One industry expert says Nebraska farmers and ranchers who are hoping to see a new Farm Bill come out of Congress this year will likely be disappointed.
Barry Flinchbaugh, an ag economist at Kansas State University, says with the elections in November, he doesn’t expect a lot of work to be done on the Farm Bill until next year.
“I don’t see how we can possibly pass the Farm Bill before the election,” Flinchbaugh says. “Now, they’re all going to say they’re going to do it but it takes forever for them to deliver and they’re going to be busy back home campaigning.”
He says it’s possible a Farm Bill will materialize during the “lame duck” session between the November election and Christmas, but he’s betting it won’t appear until April of 2013. Flinchbaugh says most of the agricultural industry experienced a good year in 2011.
“It’s the best on record in terms of net farm income,” he says. “Now, we got that kind of net farm income with the drought in Texas and Oklahoma, so if we wouldn’t have had that extensive drought in the southwest, it would’ve been even more money.”
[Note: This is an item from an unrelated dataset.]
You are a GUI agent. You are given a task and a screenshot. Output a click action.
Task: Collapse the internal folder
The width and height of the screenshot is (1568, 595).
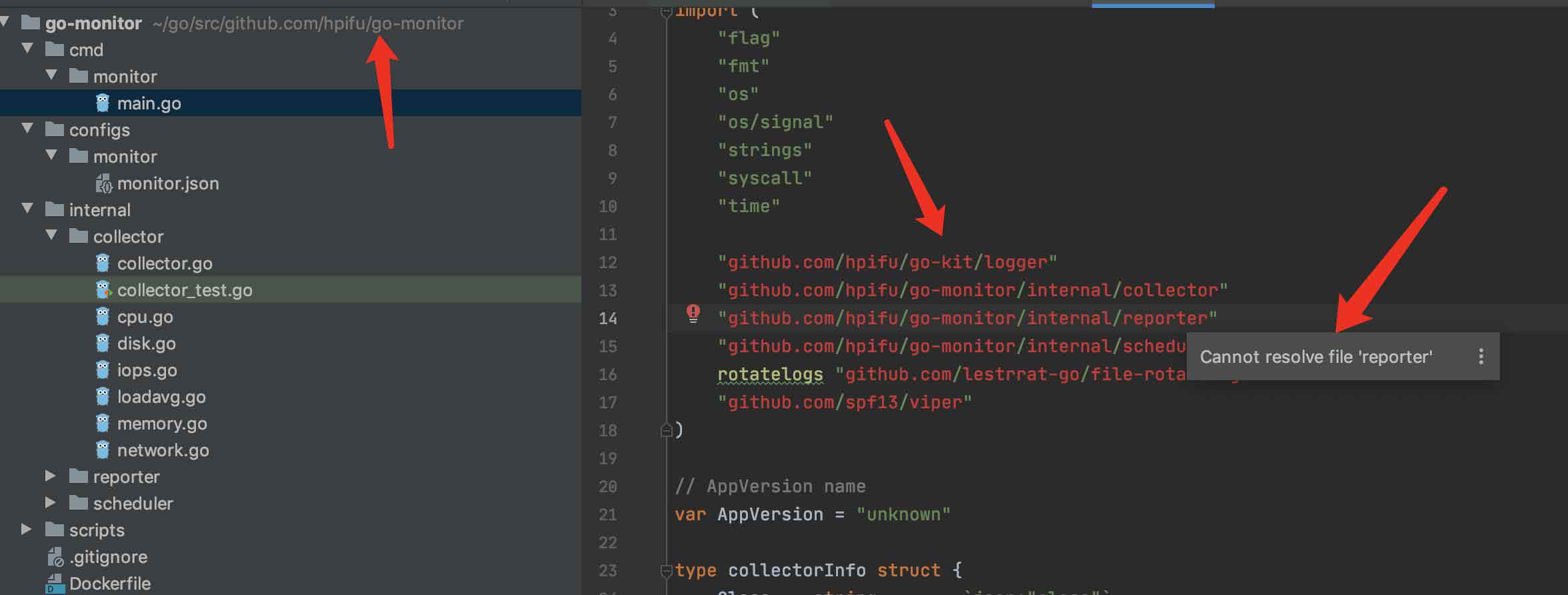tap(27, 209)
He says ag income will likely increase this year, following the approval of the trade agreements last fall that had been pending for a long time.
“That took forever and it’s especially important for animal agriculture,” Flinchbaugh says. “South Korea’s a great beef customer. Columbia is our biggest supporter in South America. It’ll add a couple billion to net farm income.”
In the year ahead, he sees the biggest challenges to producers in Nebraska as being rising input costs — seed, fertilizer and fuel — and, of course, the weather.